* **REQUIREMENT**: The response must reproduce every record below without alteration.

[[ ENTRIES SUPPLIED open ]]

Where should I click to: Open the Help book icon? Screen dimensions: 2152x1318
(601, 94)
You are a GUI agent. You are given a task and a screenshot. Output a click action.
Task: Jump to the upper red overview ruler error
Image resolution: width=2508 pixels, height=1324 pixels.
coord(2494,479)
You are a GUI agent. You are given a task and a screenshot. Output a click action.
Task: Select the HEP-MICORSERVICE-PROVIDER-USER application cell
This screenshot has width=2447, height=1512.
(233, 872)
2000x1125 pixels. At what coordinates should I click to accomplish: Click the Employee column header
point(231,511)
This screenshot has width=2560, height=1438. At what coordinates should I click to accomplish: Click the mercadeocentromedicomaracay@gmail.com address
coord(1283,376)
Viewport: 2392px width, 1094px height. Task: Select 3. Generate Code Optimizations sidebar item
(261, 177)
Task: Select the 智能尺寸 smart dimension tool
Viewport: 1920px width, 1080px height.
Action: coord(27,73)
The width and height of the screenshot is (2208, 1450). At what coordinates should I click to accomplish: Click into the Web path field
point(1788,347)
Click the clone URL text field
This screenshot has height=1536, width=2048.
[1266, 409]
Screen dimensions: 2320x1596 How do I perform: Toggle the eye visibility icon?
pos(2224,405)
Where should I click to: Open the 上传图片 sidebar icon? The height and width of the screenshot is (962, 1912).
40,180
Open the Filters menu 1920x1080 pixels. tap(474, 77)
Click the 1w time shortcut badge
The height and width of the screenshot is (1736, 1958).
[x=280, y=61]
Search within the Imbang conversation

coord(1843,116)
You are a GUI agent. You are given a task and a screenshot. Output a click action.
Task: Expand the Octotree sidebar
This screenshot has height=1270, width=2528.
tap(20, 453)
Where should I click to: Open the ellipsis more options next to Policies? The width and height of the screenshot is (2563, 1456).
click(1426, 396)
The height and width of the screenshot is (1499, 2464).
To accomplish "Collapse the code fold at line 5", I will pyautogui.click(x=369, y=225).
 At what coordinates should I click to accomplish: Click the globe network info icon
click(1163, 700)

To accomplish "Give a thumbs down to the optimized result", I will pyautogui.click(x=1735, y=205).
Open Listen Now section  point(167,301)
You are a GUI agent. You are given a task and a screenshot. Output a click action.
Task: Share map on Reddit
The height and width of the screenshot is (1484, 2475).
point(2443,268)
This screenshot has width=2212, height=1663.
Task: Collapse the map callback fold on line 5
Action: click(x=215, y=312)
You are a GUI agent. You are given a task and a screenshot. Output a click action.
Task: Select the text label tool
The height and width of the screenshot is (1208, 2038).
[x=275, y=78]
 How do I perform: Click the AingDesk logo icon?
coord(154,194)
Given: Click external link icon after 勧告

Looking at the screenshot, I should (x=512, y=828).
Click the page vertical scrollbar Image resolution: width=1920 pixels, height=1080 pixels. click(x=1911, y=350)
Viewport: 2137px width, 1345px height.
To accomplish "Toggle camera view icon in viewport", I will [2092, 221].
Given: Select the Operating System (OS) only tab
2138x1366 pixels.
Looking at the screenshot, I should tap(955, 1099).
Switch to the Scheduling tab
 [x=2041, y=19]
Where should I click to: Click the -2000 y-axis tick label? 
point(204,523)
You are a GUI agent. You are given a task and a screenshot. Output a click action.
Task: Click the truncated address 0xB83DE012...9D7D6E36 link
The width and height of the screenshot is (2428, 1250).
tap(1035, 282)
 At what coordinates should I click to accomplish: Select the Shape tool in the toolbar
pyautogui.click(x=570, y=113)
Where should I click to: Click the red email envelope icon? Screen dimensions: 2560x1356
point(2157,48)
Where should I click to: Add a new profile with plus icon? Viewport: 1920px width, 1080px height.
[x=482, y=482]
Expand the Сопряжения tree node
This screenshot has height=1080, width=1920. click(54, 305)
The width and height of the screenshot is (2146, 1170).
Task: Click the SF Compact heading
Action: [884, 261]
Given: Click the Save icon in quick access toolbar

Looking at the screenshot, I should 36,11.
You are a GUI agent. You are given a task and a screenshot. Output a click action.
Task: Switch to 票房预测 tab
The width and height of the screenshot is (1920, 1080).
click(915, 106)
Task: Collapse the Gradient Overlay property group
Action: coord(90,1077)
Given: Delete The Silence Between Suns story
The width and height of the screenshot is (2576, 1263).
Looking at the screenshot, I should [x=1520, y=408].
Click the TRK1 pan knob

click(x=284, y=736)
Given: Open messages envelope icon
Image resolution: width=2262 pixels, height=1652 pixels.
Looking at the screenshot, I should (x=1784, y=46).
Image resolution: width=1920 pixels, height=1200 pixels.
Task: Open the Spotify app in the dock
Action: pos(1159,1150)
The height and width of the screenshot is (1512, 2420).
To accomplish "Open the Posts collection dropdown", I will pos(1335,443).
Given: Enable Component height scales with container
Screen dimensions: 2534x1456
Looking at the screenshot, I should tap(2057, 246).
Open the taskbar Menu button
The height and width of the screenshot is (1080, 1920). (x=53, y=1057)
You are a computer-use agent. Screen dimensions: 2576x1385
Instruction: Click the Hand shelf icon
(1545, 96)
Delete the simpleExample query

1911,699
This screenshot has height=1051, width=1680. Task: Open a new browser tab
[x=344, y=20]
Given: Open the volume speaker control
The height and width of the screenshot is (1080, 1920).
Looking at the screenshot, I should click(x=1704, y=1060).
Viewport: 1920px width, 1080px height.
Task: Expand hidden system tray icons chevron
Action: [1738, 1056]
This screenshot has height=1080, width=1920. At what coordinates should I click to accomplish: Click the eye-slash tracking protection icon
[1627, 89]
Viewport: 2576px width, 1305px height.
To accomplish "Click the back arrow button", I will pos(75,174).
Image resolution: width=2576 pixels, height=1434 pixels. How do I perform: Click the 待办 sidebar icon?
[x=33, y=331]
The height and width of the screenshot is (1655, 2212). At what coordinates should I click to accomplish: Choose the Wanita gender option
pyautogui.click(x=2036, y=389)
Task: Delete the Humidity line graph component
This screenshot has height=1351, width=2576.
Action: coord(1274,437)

[[ ENTRIES SUPPLIED closed ]]

* **OUTPUT BELOW**:
Where should I click to: Open the Help book icon? Screen dimensions: 2152x1318
(601, 94)
You are a GUI agent. You are given a task and a screenshot. Output a click action.
Task: Jump to the upper red overview ruler error
Image resolution: width=2508 pixels, height=1324 pixels.
coord(2494,479)
You are a GUI agent. You are given a task and a screenshot. Output a click action.
Task: Select the HEP-MICORSERVICE-PROVIDER-USER application cell
This screenshot has width=2447, height=1512.
(233, 872)
2000x1125 pixels. At what coordinates should I click to accomplish: Click the Employee column header
point(231,511)
This screenshot has width=2560, height=1438. At what coordinates should I click to accomplish: Click the mercadeocentromedicomaracay@gmail.com address
coord(1283,376)
Viewport: 2392px width, 1094px height. Task: Select 3. Generate Code Optimizations sidebar item
(261, 177)
Task: Select the 智能尺寸 smart dimension tool
Viewport: 1920px width, 1080px height.
Action: coord(27,73)
The width and height of the screenshot is (2208, 1450). At what coordinates should I click to accomplish: Click into the Web path field
point(1788,347)
Click the clone URL text field
This screenshot has height=1536, width=2048.
[1266, 409]
Screen dimensions: 2320x1596 How do I perform: Toggle the eye visibility icon?
pos(2224,405)
Where should I click to: Open the 上传图片 sidebar icon? The height and width of the screenshot is (962, 1912).
40,180
Open the Filters menu 1920x1080 pixels. tap(474, 77)
Click the 1w time shortcut badge
The height and width of the screenshot is (1736, 1958).
[x=280, y=61]
Search within the Imbang conversation

coord(1843,116)
You are a GUI agent. You are given a task and a screenshot. Output a click action.
Task: Expand the Octotree sidebar
This screenshot has height=1270, width=2528.
tap(20, 453)
Where should I click to: Open the ellipsis more options next to Policies? The width and height of the screenshot is (2563, 1456).
click(1426, 396)
The height and width of the screenshot is (1499, 2464).
To accomplish "Collapse the code fold at line 5", I will pyautogui.click(x=369, y=225).
 At what coordinates should I click to accomplish: Click the globe network info icon
click(1163, 700)

To accomplish "Give a thumbs down to the optimized result", I will pyautogui.click(x=1735, y=205).
Open Listen Now section  point(167,301)
You are a GUI agent. You are given a task and a screenshot. Output a click action.
Task: Share map on Reddit
The height and width of the screenshot is (1484, 2475).
point(2443,268)
This screenshot has width=2212, height=1663.
Task: Collapse the map callback fold on line 5
Action: click(x=215, y=312)
You are a GUI agent. You are given a task and a screenshot. Output a click action.
Task: Select the text label tool
The height and width of the screenshot is (1208, 2038).
[x=275, y=78]
 How do I perform: Click the AingDesk logo icon?
coord(154,194)
Given: Click external link icon after 勧告

Looking at the screenshot, I should (x=512, y=828).
Click the page vertical scrollbar Image resolution: width=1920 pixels, height=1080 pixels. click(x=1911, y=350)
Viewport: 2137px width, 1345px height.
To accomplish "Toggle camera view icon in viewport", I will [2092, 221].
Given: Select the Operating System (OS) only tab
2138x1366 pixels.
Looking at the screenshot, I should tap(955, 1099).
Switch to the Scheduling tab
 [x=2041, y=19]
Where should I click to: Click the -2000 y-axis tick label? 
point(204,523)
You are a GUI agent. You are given a task and a screenshot. Output a click action.
Task: Click the truncated address 0xB83DE012...9D7D6E36 link
The width and height of the screenshot is (2428, 1250).
tap(1035, 282)
 At what coordinates should I click to accomplish: Select the Shape tool in the toolbar
pyautogui.click(x=570, y=113)
Where should I click to: Click the red email envelope icon? Screen dimensions: 2560x1356
point(2157,48)
Where should I click to: Add a new profile with plus icon? Viewport: 1920px width, 1080px height.
[x=482, y=482]
Expand the Сопряжения tree node
This screenshot has height=1080, width=1920. click(54, 305)
The width and height of the screenshot is (2146, 1170).
Task: Click the SF Compact heading
Action: [884, 261]
Given: Click the Save icon in quick access toolbar

Looking at the screenshot, I should 36,11.
You are a GUI agent. You are given a task and a screenshot. Output a click action.
Task: Switch to 票房预测 tab
The width and height of the screenshot is (1920, 1080).
click(915, 106)
Task: Collapse the Gradient Overlay property group
Action: coord(90,1077)
Given: Delete The Silence Between Suns story
The width and height of the screenshot is (2576, 1263).
Looking at the screenshot, I should [x=1520, y=408].
Click the TRK1 pan knob

click(x=284, y=736)
Given: Open messages envelope icon
Image resolution: width=2262 pixels, height=1652 pixels.
Looking at the screenshot, I should (x=1784, y=46).
Image resolution: width=1920 pixels, height=1200 pixels.
Task: Open the Spotify app in the dock
Action: pos(1159,1150)
The height and width of the screenshot is (1512, 2420).
To accomplish "Open the Posts collection dropdown", I will pos(1335,443).
Given: Enable Component height scales with container
Screen dimensions: 2534x1456
Looking at the screenshot, I should tap(2057, 246).
Open the taskbar Menu button
The height and width of the screenshot is (1080, 1920). (x=53, y=1057)
You are a computer-use agent. Screen dimensions: 2576x1385
Instruction: Click the Hand shelf icon
(1545, 96)
Delete the simpleExample query

1911,699
This screenshot has height=1051, width=1680. Task: Open a new browser tab
[x=344, y=20]
Given: Open the volume speaker control
The height and width of the screenshot is (1080, 1920).
Looking at the screenshot, I should click(x=1704, y=1060).
Viewport: 1920px width, 1080px height.
Task: Expand hidden system tray icons chevron
Action: [1738, 1056]
This screenshot has height=1080, width=1920. At what coordinates should I click to accomplish: Click the eye-slash tracking protection icon
[1627, 89]
Viewport: 2576px width, 1305px height.
To accomplish "Click the back arrow button", I will pos(75,174).
Image resolution: width=2576 pixels, height=1434 pixels. How do I perform: Click the 待办 sidebar icon?
[x=33, y=331]
The height and width of the screenshot is (1655, 2212). At what coordinates should I click to accomplish: Choose the Wanita gender option
pyautogui.click(x=2036, y=389)
Task: Delete the Humidity line graph component
This screenshot has height=1351, width=2576.
Action: coord(1274,437)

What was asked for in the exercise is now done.